蓄電・発電機器:リチウムイオン電池がフィルム型に、厚さ0.3ミリで蓄電可能

フィルムにゲル状の物質を塗布した極薄のリチウムイオン電池が実用化目前である。積水化学工業が開発したもので、厚さは蓄電容量によって0.3〜5.0ミリメートルにすることが可能だ。軽くて形状を自在に変えることができ、住宅や自動車の用途を見込んでいる。2015年度に発売する予定だ。

[石田雅也,スマートジャパン]

 家庭やオフィスの節電対策で蓄電池を導入するケースが増えている。自動車でもハイブリッド車を含めて電気で走るタイプには蓄電池が不可欠だ。現在の主流はリチウムイオン電池を使った製品だが、大きくて重く、しかも価格が高いことが難点である。こうした課題を解決する新しい技術を積水化学工業が開発した。

 リチウムイオン電池は正極のリチウムイオン酸化物と負極の炭素材のあいだを電気が伝わることで充電・放電を可能にする。電池の内部にはイオンを発生させるための電解質が必要だが、積水化学は一般的な液体ではなくてゲル(ゼリー)状の新素材を開発することに成功した。

 この新素材と正極・負極の材料をフィルムに塗布してリチウムイオン電池を製造する(図1)。フィルム型の電池の大きさは長さが2メートル、幅が30センチメートルまで可能だ。厚さは電池の容量によって0.3〜5.0ミリメートルを想定している。

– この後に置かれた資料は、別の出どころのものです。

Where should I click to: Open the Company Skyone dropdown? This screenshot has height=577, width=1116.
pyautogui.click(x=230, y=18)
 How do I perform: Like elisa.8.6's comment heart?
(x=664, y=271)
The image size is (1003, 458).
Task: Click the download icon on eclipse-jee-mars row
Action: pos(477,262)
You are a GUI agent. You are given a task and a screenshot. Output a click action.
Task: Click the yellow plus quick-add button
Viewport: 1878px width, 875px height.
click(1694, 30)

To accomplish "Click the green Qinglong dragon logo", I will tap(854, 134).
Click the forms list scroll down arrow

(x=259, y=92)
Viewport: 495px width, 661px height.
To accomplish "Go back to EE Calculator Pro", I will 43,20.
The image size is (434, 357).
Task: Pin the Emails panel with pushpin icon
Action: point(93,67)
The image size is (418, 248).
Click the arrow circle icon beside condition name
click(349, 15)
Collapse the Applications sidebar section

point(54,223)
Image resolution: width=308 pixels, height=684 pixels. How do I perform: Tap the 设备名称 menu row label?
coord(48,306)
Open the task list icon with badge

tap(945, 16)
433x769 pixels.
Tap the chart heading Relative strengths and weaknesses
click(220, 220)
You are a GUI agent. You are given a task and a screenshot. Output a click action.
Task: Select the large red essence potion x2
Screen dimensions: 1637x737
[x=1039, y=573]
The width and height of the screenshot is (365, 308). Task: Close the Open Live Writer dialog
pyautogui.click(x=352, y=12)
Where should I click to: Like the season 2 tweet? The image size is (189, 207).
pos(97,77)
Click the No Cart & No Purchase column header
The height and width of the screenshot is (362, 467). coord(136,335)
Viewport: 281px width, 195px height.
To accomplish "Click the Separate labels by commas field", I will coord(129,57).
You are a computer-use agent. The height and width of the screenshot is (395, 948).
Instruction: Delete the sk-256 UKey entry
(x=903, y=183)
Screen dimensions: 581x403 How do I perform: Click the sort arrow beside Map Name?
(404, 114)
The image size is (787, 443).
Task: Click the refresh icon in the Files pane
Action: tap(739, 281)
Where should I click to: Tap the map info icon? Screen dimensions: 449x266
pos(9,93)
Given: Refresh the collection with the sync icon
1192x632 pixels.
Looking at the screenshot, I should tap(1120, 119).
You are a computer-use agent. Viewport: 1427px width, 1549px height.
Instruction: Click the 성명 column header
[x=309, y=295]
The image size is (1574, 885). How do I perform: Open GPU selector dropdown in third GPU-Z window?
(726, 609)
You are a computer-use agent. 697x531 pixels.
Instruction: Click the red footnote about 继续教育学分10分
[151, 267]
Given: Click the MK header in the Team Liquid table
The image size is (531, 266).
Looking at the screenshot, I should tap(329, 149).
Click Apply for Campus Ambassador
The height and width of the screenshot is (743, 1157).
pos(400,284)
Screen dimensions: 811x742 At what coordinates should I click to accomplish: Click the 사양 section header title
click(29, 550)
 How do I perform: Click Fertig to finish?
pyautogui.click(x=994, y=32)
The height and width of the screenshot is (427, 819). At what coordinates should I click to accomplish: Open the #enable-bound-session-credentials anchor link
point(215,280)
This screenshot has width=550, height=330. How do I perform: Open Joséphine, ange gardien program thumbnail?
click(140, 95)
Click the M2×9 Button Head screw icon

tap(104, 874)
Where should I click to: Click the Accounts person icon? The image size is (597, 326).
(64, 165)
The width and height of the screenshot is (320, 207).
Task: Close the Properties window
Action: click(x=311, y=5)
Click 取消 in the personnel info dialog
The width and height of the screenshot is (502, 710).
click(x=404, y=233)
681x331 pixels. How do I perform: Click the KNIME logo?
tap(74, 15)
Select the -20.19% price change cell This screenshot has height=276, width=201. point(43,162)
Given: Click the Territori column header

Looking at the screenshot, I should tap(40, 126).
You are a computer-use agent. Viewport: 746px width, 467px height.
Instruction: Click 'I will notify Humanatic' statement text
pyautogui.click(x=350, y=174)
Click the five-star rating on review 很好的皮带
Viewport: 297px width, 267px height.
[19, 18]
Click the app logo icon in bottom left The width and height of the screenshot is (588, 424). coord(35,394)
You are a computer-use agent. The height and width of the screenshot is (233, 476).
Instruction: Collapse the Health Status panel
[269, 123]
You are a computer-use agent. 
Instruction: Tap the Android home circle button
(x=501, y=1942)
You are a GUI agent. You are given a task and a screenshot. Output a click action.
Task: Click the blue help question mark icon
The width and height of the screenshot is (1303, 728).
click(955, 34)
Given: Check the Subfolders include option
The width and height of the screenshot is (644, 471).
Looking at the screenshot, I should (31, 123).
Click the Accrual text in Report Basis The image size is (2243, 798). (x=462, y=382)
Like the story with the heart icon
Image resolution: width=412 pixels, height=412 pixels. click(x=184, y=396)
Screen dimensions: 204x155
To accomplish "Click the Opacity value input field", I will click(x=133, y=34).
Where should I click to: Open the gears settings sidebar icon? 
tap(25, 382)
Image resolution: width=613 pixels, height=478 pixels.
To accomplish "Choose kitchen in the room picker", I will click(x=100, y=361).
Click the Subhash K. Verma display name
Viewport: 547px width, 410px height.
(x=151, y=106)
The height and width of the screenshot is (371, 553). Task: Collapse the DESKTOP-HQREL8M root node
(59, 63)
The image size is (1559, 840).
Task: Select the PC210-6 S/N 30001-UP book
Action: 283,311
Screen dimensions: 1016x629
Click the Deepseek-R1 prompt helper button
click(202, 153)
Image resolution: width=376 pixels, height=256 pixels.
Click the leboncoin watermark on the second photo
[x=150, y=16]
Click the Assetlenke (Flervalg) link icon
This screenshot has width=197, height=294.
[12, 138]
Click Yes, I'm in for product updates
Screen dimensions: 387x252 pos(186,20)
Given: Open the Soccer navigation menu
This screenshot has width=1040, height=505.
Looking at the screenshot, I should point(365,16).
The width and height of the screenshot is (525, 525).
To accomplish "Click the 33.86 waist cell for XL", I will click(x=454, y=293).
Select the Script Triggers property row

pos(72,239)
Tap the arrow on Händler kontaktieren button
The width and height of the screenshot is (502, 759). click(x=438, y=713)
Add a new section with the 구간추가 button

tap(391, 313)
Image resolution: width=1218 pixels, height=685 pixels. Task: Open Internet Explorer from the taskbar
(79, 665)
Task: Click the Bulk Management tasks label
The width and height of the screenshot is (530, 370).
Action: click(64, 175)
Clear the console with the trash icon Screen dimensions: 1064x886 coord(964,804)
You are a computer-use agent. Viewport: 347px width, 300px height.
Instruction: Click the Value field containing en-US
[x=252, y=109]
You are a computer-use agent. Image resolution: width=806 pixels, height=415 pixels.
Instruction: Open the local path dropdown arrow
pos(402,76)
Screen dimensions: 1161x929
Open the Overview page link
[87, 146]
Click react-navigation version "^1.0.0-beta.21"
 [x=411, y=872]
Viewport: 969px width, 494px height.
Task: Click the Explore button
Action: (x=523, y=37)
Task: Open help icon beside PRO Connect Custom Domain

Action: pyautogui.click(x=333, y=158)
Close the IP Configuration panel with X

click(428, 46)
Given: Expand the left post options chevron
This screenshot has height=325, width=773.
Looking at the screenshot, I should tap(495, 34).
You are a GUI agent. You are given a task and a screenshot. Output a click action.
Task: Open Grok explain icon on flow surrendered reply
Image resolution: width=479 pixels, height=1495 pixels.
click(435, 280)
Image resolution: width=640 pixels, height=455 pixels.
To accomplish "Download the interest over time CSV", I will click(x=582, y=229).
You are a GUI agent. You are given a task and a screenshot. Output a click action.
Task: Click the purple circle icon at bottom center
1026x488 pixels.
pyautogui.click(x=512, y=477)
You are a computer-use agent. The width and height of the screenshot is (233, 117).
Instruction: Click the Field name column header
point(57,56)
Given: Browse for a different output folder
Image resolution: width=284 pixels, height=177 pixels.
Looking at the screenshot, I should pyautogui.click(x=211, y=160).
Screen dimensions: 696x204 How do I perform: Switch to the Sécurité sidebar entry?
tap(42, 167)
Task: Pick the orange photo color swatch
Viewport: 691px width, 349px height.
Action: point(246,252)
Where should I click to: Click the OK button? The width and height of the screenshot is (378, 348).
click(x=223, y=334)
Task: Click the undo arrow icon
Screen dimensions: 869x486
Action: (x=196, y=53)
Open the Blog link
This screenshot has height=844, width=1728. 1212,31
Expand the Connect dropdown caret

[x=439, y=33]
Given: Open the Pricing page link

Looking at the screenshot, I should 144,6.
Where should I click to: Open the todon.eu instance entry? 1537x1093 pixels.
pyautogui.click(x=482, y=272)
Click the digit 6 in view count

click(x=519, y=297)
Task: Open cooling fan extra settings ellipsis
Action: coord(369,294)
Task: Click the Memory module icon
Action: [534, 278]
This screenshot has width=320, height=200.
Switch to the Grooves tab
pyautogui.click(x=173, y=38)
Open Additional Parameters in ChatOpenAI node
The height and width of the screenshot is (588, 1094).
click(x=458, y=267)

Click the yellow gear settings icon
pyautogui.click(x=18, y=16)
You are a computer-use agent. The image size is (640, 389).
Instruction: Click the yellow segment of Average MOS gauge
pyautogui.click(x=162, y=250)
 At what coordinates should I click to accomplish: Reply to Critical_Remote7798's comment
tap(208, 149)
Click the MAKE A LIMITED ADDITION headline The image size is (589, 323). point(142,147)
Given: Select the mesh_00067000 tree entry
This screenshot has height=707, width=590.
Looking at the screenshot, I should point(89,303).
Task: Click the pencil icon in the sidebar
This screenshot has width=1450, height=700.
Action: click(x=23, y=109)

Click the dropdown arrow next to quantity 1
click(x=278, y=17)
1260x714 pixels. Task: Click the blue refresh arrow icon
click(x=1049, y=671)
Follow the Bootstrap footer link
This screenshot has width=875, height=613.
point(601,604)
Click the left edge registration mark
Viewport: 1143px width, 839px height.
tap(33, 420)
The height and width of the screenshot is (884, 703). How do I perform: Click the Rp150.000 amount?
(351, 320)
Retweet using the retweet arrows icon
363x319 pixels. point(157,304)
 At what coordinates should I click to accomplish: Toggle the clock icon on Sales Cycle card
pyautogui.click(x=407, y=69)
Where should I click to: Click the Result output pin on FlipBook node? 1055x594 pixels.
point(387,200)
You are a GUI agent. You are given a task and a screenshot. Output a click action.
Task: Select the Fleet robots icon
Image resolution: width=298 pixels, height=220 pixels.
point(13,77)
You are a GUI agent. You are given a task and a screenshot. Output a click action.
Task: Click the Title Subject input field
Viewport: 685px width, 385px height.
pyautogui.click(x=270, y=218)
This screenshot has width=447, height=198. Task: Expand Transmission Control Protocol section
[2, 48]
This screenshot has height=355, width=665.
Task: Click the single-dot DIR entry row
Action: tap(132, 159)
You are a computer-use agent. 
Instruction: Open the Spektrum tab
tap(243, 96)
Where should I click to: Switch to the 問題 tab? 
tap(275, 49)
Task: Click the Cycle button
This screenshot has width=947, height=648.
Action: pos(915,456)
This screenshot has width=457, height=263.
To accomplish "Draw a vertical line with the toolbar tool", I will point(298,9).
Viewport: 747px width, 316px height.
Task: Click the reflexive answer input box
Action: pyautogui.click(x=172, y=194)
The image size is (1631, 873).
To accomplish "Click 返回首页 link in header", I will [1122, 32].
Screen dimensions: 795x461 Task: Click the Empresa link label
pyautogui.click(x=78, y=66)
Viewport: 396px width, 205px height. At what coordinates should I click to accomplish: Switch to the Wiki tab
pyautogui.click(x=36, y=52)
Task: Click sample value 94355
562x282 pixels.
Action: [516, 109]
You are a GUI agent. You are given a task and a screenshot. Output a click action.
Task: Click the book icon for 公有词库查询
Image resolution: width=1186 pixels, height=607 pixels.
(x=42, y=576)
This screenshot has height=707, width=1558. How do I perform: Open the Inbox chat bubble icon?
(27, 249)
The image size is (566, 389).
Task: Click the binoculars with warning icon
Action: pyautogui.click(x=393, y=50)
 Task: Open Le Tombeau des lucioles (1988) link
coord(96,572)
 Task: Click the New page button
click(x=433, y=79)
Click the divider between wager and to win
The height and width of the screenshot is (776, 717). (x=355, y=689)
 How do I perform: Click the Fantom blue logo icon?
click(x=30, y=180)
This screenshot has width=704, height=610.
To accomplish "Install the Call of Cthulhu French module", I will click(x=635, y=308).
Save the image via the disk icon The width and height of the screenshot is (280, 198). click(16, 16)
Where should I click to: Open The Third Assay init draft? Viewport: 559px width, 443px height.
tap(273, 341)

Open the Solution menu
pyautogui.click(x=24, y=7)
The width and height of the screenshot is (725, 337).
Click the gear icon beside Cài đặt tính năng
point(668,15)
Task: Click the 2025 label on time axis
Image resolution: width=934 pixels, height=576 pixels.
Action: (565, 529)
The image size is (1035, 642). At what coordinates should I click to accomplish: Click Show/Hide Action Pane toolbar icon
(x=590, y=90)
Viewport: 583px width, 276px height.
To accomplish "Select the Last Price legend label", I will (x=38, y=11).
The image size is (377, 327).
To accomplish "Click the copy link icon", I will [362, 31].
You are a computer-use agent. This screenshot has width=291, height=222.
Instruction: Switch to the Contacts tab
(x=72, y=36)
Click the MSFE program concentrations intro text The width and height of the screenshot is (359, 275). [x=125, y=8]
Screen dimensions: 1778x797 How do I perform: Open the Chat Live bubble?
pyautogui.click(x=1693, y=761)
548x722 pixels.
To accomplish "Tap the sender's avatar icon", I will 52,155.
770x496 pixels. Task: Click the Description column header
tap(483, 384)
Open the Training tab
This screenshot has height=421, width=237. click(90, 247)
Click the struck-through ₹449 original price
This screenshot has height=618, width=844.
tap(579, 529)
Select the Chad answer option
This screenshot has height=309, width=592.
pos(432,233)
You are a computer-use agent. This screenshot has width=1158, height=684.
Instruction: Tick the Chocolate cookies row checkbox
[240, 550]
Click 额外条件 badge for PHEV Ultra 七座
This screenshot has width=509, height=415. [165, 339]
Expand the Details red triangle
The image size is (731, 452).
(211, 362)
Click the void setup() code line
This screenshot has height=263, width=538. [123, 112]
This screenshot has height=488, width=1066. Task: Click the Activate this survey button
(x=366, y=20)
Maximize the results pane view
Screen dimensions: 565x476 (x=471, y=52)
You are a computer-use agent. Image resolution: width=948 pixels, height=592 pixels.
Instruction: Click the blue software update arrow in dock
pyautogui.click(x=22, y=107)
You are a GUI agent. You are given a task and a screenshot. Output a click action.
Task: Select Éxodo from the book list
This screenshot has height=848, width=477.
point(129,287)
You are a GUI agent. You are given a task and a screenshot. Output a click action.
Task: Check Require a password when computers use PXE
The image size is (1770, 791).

sekisui2_sj.jpg 図1 フィルム型のリチウムイオン電池。出典:積水化学工業

 フィルム型にすることで、薄くて折り曲げが可能なほか、重さも従来の製品と比べて約3分の1に減る。蓄電池に加工した場合、10センチメートル四方(1リットル)の体積で900Whの容量になる。ちなみに日産自動車のリーフに搭載されているリチウムイオン蓄電池の容量は24kWh(2万4000Wh)である。

 さらに電池の生産方法も改善する。通常は真空注入方式でリチウムイオン電池を生産するが、ゲルを塗布する方式に変更すると高速化を図ることができる。積水化学の社内比較では10倍の生産性を発揮することができ、蓄電池の大きな課題であるコストダウンにつなげることが可能になる。

 今後は各種のサンプルを試作して、2014年の夏から提供する予定である(図2)。顧客の評価をもとに改良したうえで、2015年度から正式に発売する。用途は自動車、住宅、電子機器などを想定している。これまで蓄電池を設置しにくかったスペースを活用できる点をメリットに訴求していく方針だ。